Wittgenstein walgde zelf soms ook van filosofie en zocht ook naar een eenheid van bewustzijn, een mystieke betekenis als het tegenovergestelde van de filosofie. En hij benijdde mensen die iets concreets deden in het leven, zoals een automonteur.’
Wat te doen?
‘Het idee van solipsisme, zegt Wittgenstein, kan alleen opkomen als je stilzit. Ga je bewegen, dan stoot je – soms letterlijk – tegen de externe wereld. Hij toont in Filosofische onderzoekingen (1953) ook de paradox van dit filosofische solipsisme. Zeggen: “Deze wereld is mijn wereld” is volgens hem onzinnig en onlogisch, want spreken veronderstelt al een ander – de betekenis van woorden is namelijk afhankelijk van het publieke gebruik ervan. Hij concludeert dat een solipsist altijd een quasisolipsist is; hij gelooft niet echt dat de wereld louter een product van zijn eigen geest is.’
In uw boek The Paradoxes of Delusion: Wittgenstein, Schreber and the Schizophrenic Mind (1995) gebruikt u Wittgenstein om te analyseren wat er in de waan van Daniel Paul Schreber gebeurde. Deze Duitse rechter publiceerde in 1903, na een langdurige opname in een psychiatrich ziekenhuis, zijn Denkwürdigkeiten eines Nervenkranken, die onder anderen Freud, Karl Jaspers en Lacan als een casestudy gebruikten.
‘Mijn boek gaat niet over Wittgenstein zelf. Ik pas zijn analyse toe op Schreber, die in zijn wanen afwisselend meende dat hij aangestuurd werd door God of God zelf was. Schreber gelooft niet letterlijk in zijn wanen, hij trekt zich terug in zijn solipsistische wereld en dat sluit aan bij Wittgensteins constatering dat een solipsist eigenlijk een quasi-solipsist is. Door die paradox te zien, kunnen we anders over de waan denken.’
Hoe zouden psychiaters en hulpverleners om moeten gaan met psychotici?
‘Behandelingen die te cognitief zijn, die inzicht – in de onjuistheid van de waan – aanmoedigen, kunnen juist de neiging tot hyperreflexiviteit verergeren. Maar een bepaalde vorm van introspectie, waarin de patiënt en de arts de hyperreflexiviteit benoemen, kan helpen. Ik heb dat gedaan met patiënten. Belangrijk daarbij is om te begrijpen wat deze mensen zo anders maakt.

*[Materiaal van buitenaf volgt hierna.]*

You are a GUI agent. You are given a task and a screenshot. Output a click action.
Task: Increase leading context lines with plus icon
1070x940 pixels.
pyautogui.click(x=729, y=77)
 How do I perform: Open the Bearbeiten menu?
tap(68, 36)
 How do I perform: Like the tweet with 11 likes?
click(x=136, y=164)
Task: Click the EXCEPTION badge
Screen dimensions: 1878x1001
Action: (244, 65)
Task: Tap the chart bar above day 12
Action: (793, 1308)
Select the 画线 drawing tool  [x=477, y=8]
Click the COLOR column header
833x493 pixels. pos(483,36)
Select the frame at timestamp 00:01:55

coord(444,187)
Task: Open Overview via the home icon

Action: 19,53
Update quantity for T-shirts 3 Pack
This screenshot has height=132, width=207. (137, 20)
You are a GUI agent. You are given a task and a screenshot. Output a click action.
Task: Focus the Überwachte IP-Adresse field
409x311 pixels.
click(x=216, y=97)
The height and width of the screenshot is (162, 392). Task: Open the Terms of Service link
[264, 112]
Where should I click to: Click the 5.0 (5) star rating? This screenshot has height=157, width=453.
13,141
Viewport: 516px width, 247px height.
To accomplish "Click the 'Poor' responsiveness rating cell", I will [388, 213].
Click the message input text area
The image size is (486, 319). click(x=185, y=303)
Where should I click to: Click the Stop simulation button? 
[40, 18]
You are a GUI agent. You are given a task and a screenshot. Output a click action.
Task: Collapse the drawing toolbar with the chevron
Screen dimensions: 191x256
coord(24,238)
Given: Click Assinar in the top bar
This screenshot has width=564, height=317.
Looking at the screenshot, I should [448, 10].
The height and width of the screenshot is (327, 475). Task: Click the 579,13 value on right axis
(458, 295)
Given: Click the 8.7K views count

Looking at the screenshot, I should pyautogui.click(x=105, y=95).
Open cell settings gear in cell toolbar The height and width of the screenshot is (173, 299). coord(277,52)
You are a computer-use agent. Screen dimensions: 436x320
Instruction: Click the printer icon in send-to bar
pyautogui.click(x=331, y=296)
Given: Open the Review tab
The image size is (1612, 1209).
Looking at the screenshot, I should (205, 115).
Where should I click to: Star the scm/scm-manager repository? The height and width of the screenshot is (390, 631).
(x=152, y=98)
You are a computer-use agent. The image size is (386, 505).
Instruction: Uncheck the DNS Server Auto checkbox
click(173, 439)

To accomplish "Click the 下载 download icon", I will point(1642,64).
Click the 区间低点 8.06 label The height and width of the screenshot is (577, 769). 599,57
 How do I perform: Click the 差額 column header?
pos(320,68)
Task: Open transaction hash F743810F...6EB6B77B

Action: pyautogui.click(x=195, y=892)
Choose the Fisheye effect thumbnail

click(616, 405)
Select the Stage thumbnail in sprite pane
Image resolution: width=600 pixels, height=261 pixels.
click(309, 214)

Maar we moeten ook niet doen of de psychose zo mooi is; er is een verschil tussen empathie en romantiseren. Ze hebben geen fijn leven. We moeten ze helpen, maar tegelijkertijd hun innerlijke wereld respecteren. Van belang is dat we ze helpen hun zelfgevoel, de verbinding met hun eigen lichaam en de wereld om hen heen te versterken, zodat hun innerlijke hyperreflexieve wereld daarin geïntegreerd kan worden. Maar dat is moeilijk als hun perspectief op de wereld en hun innerlijk leven zo gedevalueerd worden.’